**LIST OF TASKS:**
#1 In the gardening trends article, which flower show does Kate Hillier manage?
#2 Retype the gardening trends article from "This year New" to "being shared again.", changing nothing.
#3 Continue the gardening trends article, beginning after its final sentence.

**PAGE TEXT:**
────────

You may not be a gold medal award-winning horticulturist, but there is no reason why your garden can't be fashion-forward.
Gardening is hot.
Even people with apartment balconies and compact courtyards are catching on to the green-fingered trend and just like fashion, the fads of gardening rise and fall.
Ellerslie Flower Show manager Kate Hillier comes from a green-fingered gene pool - winning medals at the Chelsea Flower Show is almost the family business. While she despairs at the state of her own garden, as an international garden judge and horticulturist she is right on the pulse when it comes to international trends.
This year New Zealand is picking up some European influences.
Flowers are in.
Long cast out by the 20th century minimalist trend, colour and vibrancy is back and minimalism isn't quite as hot as it used to be.
"Everyone started growing raised vege patches in their backyard, which kind of kick-started it all," she says. "That morphed into people wanting flowers as well."
Overall, minimalism is being pushed out by a renewed understanding of the benefits of gardening for your health and mental wellbeing.
A gap in gardening knowledge was spotted in Hillier's generation when many children were unaware of where vegetables came from or how to keep a plant alive. The industry despaired, but the gap was picked up and these days many children are introduced to gardening through their schools or their grandparents, and the knowledge is being shared again.

────────

Data excerpts:

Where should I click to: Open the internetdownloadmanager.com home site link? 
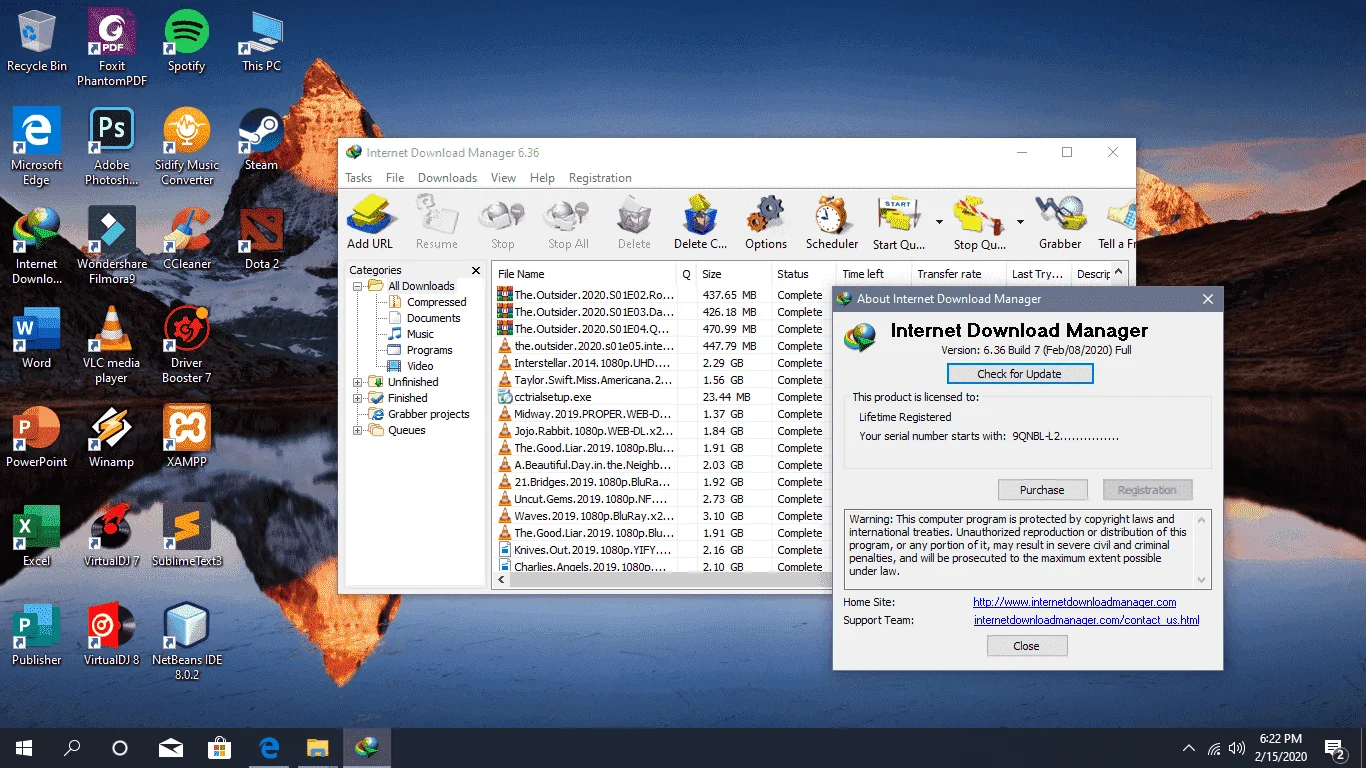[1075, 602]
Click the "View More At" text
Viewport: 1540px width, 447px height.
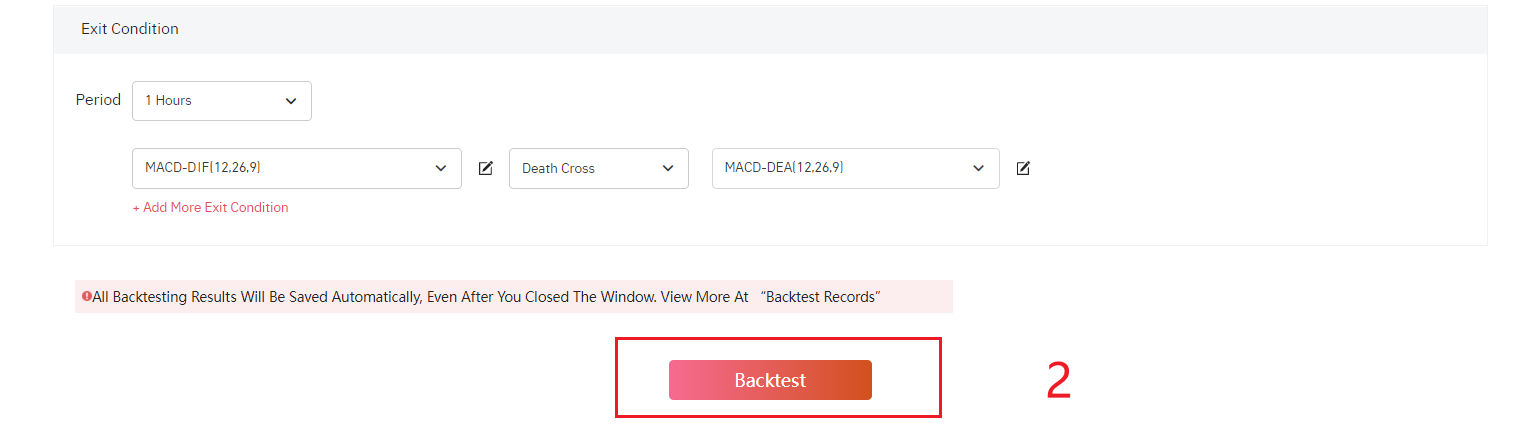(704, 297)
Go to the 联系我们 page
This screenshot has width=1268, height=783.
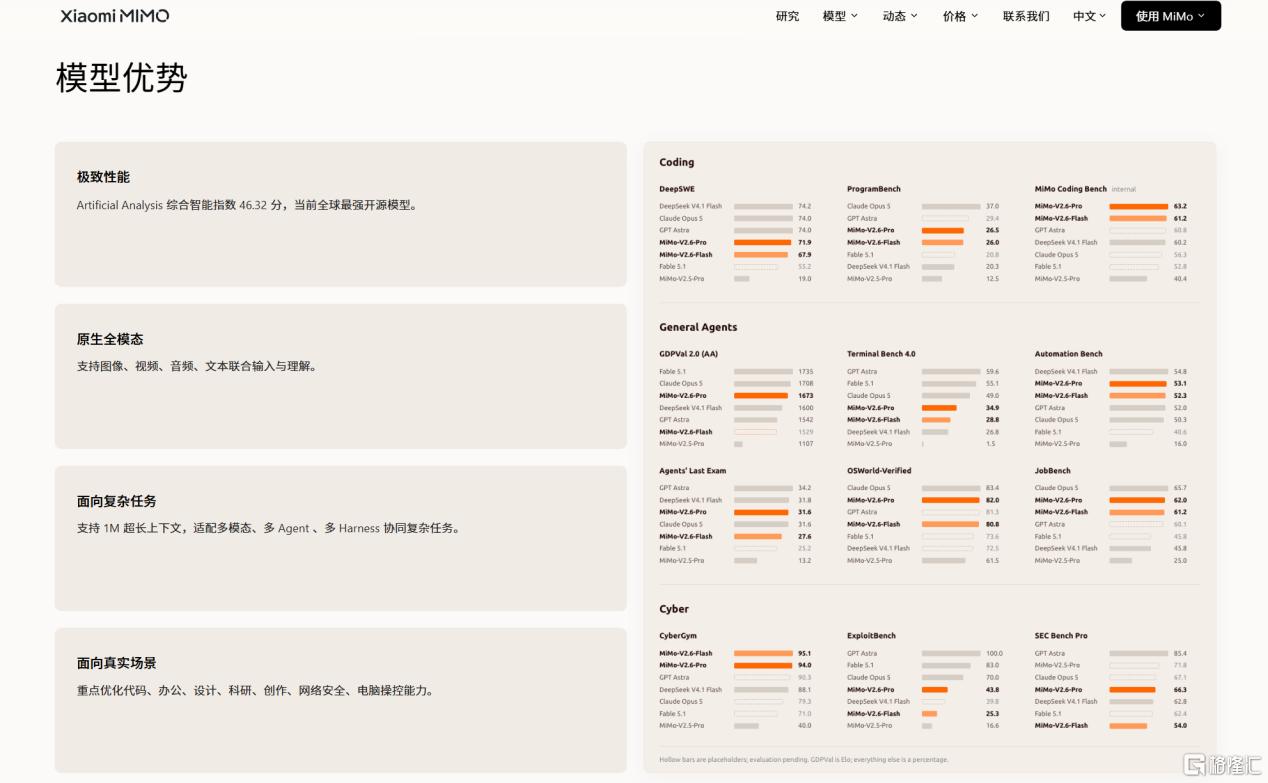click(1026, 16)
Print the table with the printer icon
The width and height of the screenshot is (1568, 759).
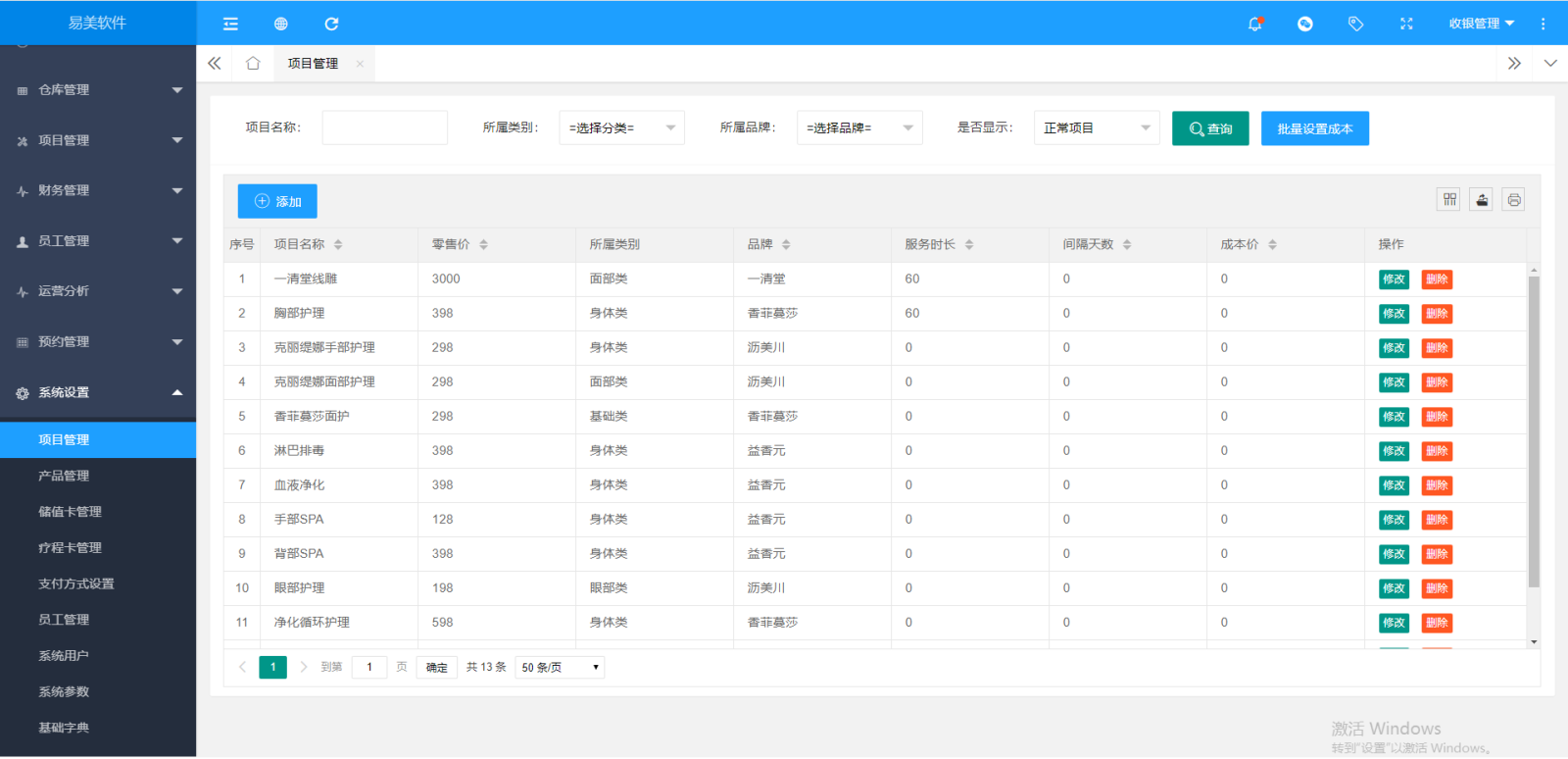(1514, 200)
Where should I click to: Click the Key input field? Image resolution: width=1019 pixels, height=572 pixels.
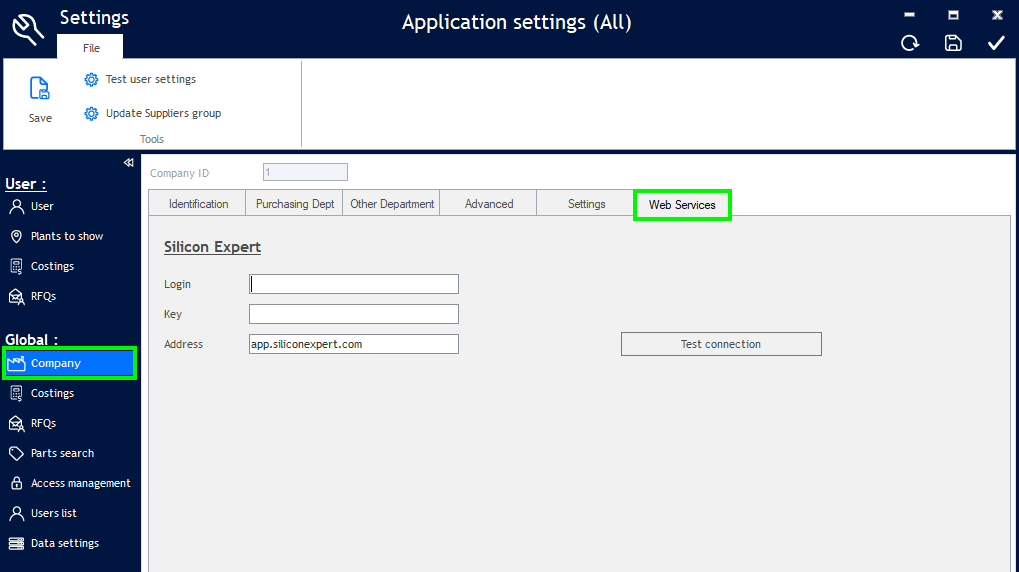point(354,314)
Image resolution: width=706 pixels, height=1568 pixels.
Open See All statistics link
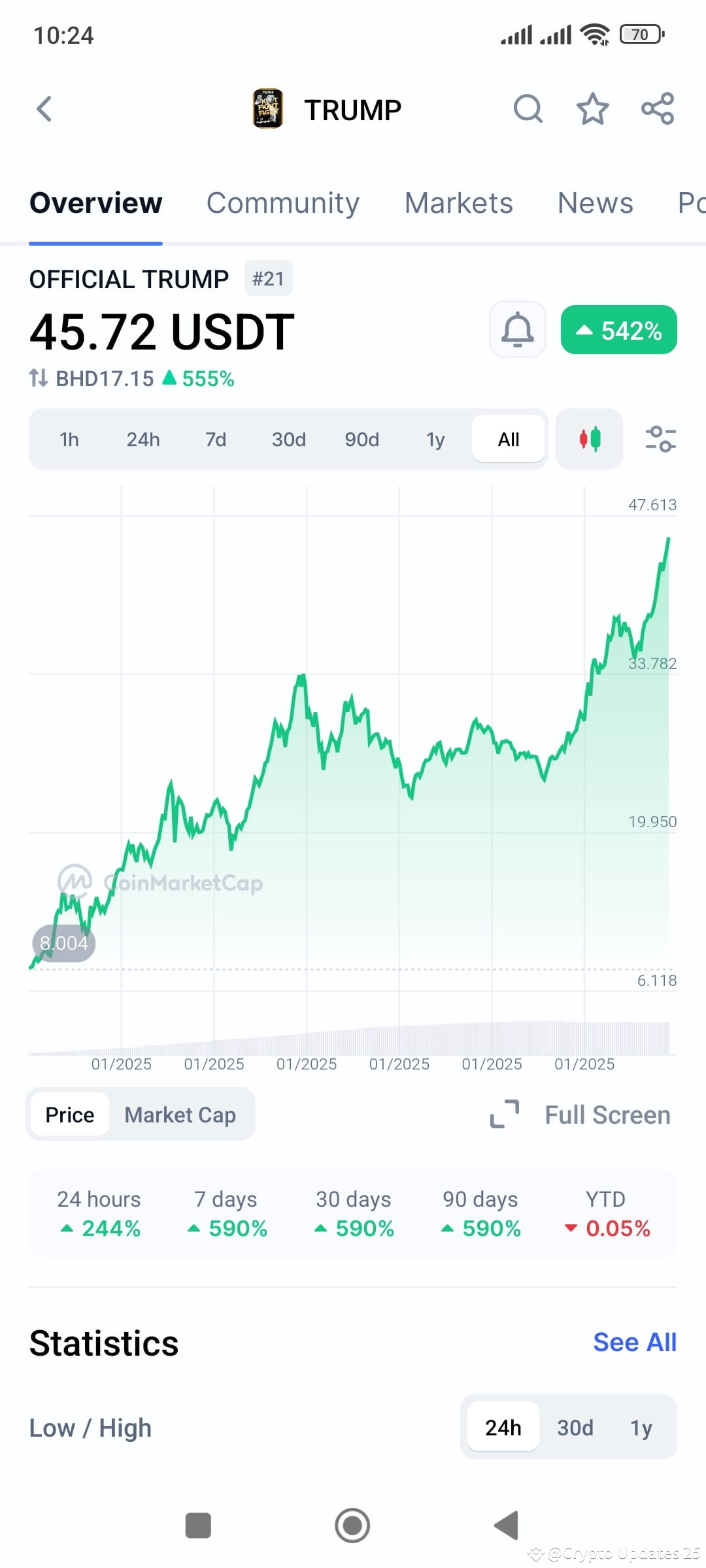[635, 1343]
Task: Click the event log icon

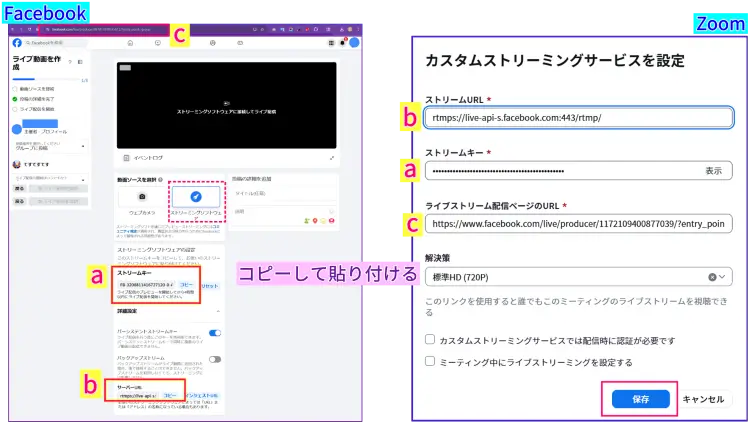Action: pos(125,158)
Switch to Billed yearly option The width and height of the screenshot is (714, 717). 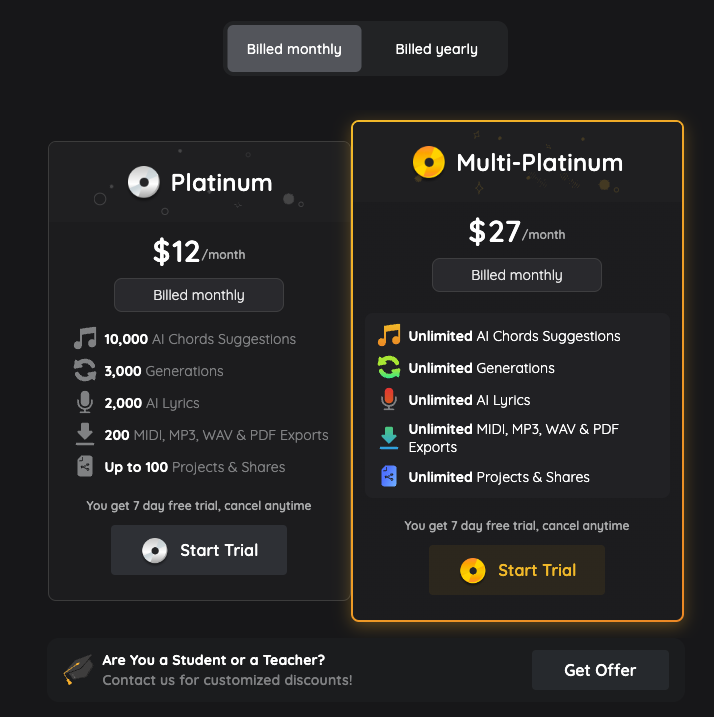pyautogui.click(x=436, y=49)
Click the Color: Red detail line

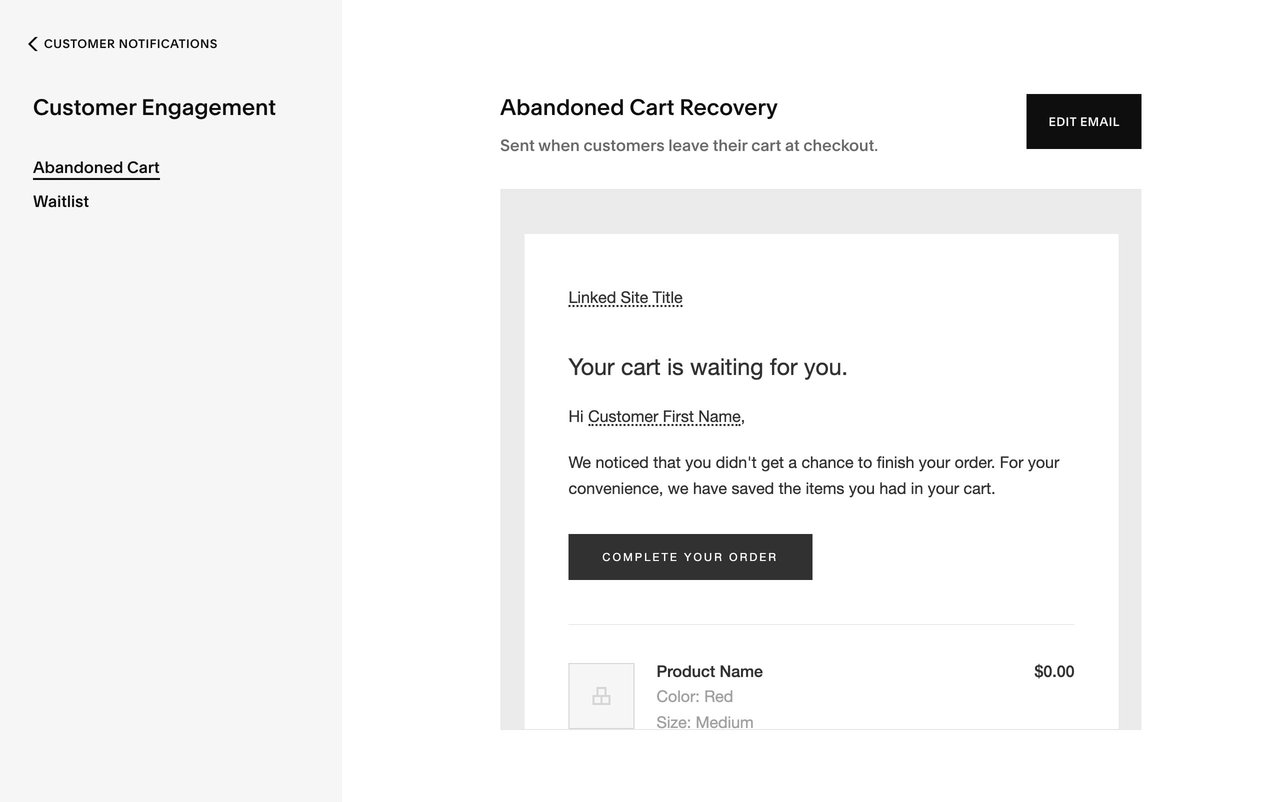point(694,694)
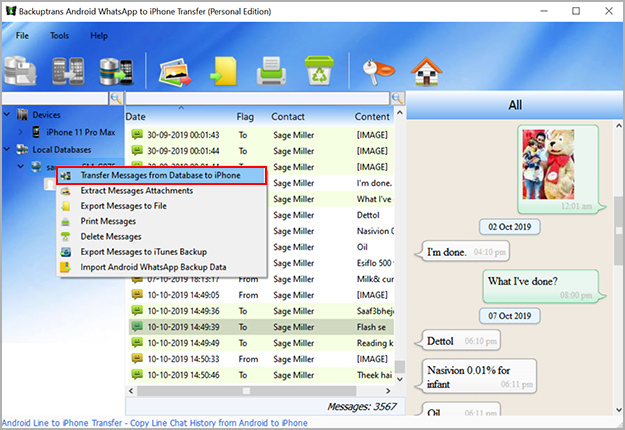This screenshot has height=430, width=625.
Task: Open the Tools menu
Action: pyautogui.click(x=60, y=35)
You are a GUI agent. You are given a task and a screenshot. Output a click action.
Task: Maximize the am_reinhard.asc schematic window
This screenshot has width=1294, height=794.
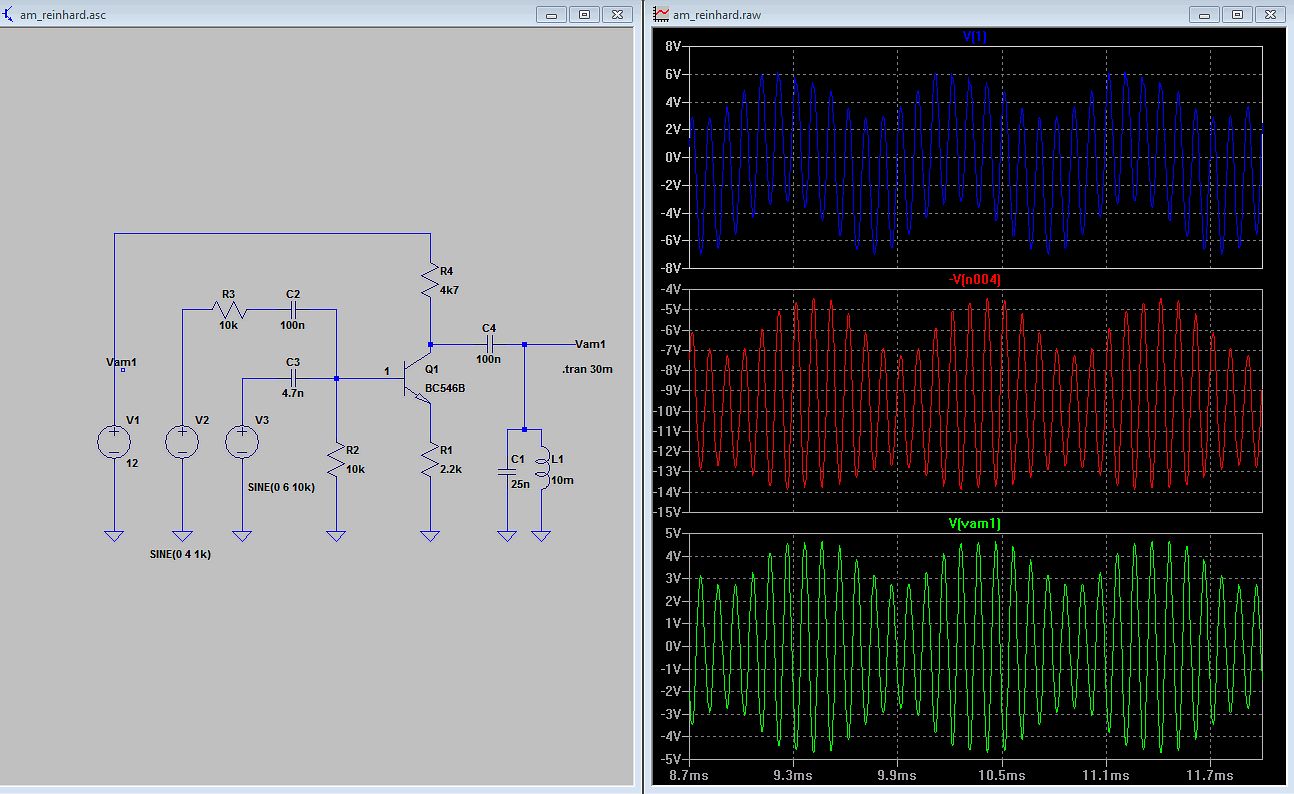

────────

**EXPECTED RESULTS:**
#1 The Ellerslie Flower Show.

#2
This year New Zealand is picking up some European influences.
Flowers are in.
Long cast out by the 20th century minimalist trend, colour and vibrancy is back and minimalism isn't quite as hot as it used to be.
"Everyone started growing raised vege patches in their backyard, which kind of kick-started it all," she says. "That morphed into people wanting flowers as well."
Overall, minimalism is being pushed out by a renewed understanding of the benefits of gardening for your health and mental wellbeing.
A gap in gardening knowledge was spotted in Hillier's generation when many children were unaware of where vegetables came from or how to keep a plant alive. The industry despaired, but the gap was picked up and these days many children are introduced to gardening through their schools or their grandparents, and the knowledge is being shared again.

#3
This year, Ellerslie is recognising a school's role in gardening enthusiasm and eight schools will exhibit at the show.
Spending time in the garden may not be quite the chore it once was.
Five or six years ago, bringing the house out into the garden was all the rage. Tailored courtyards with outdoor lounge furniture were the trendiest thing since box hedging, and the garden was considered another room of the home.
These days, it's all about taking your garden inside - be it with potted house plants, herbs on the kitchen window sill or cut flowers (from your own garden) on the dining table.
"People are definitely enjoying the softer side of things," Hillier said.
This year is all about bees and chickens in the suburban backyard.
Egmont Seed Company is handing out packs of bee-friendly flower seeds this year in the hopes show visitors will plant them at home and help regenerate the suffering bee population.